5. Perspectives for Future Research and Education

As stated earlier, despite Baumeister and others’ works denying the benefits of self-esteem for health, adjustment, and performance, research and educational programs continue to utilize previous concepts and measuring methods. We conclude that previous conceptualizations and measures for self-esteem include serious problems that require a new construct and measuring method. Psychological research and educational groups can improve their objectives by utilizing modified or novel conceptualizations and measuring methods.
Now that a new conceptualization of autonomous self-esteem has been developed as an undistorted construct that may lead to a healthy, adaptive, and high-performance status, along with the development of a new measuring method, we can commence research and educational endeavors utilizing the new concept and method. In this case, we also need to be careful with measuring health and adjustment status, because if we utilize self-reported questionnaires for these, various factors leading to distorted answers (such as social desirability) could be confounded with the restricted contents respondents consciously notice. So, like the IAT from Yokoshima et al.’s study, a new measure that can assess nonconscious characteristics is also indispensable for health and adjustment measures. Moreover, in line with this consideration, certain overt outcomes such as absences from school or companies due to illness would be useful.
In recent years, a number of studies have started to compare explicit versus implicit self-esteem with regard to their differences on health, adjustment, and performance (e.g., Kernis, Lakey, & Heppner, 2008; Spencer, Joran, Logel, & Zanna, 2005). However, it is unclear what the previous implicit and explicit measures assess, as the current review highlights. Autonomous self-esteem is only assessed utilizing implicit measures at the present time, while heteronomous self-esteem is assessed utilizing either implicit or explicit measures. Considering this distinction, there is no meaning in comparing implicit and explicit self-esteem. Rather, after developing an implicit measure of heteronomous self-esteem, we need to compare between implicit autonomous and heteronomous self-esteem, considering their interactive effects. Although these two types of self-esteem represent contrary concepts, it would be unexpected that either one is zero, which means that everyone bears certain levels of each form of self-esteem. As such, measurement of not only the main effects of autonomous or heteronomous self-esteem, but also their interactive effects, will represent fruitful future research topics.

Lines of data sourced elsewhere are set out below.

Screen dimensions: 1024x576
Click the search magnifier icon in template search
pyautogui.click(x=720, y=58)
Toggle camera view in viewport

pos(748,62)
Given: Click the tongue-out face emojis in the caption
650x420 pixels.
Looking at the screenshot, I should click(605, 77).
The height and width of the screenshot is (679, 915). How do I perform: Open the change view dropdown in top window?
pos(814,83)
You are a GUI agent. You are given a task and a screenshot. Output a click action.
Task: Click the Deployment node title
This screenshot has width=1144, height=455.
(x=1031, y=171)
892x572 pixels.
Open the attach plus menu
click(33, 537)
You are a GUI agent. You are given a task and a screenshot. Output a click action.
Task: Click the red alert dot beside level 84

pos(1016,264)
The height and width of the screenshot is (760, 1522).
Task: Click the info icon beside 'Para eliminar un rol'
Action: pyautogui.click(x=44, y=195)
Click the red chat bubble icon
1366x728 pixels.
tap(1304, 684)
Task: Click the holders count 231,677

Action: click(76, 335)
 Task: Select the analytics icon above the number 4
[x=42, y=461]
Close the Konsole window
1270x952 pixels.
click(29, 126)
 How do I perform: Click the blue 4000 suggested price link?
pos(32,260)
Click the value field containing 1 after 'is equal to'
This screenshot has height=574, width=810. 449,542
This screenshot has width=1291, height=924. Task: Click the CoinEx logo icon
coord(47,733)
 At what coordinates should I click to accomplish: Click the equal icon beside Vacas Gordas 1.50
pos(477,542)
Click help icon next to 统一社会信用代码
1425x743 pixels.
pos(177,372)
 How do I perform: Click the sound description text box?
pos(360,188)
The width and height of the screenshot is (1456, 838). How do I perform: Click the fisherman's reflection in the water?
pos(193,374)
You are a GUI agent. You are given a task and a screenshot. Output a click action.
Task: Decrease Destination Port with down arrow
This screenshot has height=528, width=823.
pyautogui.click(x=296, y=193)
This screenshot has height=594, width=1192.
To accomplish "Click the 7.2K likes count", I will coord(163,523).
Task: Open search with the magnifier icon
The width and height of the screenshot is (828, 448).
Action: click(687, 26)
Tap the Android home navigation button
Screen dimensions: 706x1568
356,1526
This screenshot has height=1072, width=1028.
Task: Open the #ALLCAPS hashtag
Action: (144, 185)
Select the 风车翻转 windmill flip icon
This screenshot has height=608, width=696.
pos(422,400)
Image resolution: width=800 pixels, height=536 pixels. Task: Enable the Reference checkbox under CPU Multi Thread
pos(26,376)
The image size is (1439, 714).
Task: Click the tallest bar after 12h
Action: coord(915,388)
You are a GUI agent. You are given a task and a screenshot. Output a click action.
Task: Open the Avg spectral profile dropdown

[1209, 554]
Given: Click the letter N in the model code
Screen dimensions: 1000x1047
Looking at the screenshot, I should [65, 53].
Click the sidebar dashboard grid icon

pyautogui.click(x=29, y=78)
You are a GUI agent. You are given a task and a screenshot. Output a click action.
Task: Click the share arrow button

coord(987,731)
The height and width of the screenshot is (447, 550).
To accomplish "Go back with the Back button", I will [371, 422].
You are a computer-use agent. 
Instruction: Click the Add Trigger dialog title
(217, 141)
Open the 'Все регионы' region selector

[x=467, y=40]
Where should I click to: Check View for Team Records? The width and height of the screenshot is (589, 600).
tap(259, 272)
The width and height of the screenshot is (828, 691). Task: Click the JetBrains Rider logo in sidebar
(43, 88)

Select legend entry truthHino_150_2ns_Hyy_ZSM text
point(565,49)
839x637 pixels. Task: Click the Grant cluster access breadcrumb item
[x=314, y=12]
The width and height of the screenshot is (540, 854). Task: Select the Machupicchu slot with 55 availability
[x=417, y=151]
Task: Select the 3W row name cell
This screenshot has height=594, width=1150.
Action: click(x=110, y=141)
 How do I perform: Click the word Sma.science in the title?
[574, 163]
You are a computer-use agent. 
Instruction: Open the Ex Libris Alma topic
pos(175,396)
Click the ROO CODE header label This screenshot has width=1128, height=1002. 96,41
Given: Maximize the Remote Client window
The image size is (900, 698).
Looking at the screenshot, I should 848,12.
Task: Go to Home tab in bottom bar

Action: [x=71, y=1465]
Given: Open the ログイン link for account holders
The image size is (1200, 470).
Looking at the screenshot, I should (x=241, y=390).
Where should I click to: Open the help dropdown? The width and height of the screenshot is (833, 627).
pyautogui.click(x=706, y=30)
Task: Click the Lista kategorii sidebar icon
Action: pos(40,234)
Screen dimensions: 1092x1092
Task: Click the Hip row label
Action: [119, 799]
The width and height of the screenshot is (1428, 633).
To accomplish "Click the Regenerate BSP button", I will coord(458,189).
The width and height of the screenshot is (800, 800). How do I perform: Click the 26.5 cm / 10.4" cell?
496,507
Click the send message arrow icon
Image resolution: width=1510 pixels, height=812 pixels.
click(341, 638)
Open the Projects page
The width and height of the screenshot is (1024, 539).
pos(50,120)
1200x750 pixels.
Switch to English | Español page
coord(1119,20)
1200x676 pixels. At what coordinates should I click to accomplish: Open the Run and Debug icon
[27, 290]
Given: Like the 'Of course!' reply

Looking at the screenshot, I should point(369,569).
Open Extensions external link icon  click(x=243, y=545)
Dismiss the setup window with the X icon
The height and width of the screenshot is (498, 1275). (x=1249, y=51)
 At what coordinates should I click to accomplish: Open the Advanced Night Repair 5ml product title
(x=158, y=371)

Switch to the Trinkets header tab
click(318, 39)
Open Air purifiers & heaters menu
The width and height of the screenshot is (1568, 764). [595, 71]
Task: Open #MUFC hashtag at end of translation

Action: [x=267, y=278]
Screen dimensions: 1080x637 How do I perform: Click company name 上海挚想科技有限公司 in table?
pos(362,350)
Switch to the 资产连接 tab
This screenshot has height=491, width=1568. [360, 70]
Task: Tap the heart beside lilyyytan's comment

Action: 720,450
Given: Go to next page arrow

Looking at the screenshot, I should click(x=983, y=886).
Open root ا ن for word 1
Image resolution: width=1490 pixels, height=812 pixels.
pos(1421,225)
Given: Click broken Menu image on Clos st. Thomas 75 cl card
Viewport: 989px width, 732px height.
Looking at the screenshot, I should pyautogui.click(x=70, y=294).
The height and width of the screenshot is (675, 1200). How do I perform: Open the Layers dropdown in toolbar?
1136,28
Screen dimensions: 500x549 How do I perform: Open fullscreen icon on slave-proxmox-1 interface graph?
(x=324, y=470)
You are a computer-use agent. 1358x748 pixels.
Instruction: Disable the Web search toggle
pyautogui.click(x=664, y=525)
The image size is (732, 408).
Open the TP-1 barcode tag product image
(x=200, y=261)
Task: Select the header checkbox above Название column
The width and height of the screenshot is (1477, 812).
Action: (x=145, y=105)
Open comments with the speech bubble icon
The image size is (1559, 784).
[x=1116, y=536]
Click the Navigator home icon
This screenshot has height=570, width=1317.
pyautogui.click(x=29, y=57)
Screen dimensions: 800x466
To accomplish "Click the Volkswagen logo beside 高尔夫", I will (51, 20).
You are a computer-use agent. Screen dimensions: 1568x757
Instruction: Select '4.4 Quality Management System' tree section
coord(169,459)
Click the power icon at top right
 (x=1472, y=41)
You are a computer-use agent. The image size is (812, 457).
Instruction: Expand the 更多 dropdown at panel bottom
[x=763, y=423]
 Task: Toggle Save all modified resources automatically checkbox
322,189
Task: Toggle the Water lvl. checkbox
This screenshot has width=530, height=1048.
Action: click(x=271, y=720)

Many psychological studies have relied too much on self-reports. Self-reports are easily administered and scored, and can target large groups of people. However, many psychological characteristics cannot be measured utilizing self-reports. If we administer self-reports to assess such characteristics, no accurate measurements would be possible. Unfortunately, such studies have often been done, while we suggest the necessity to discriminate psychological characteristics that self-report questionnaires can measure from those they cannot. Continued development and refinement of conceptualizations of autonomous self-esteem will provide the best opportunities to meet the necessity.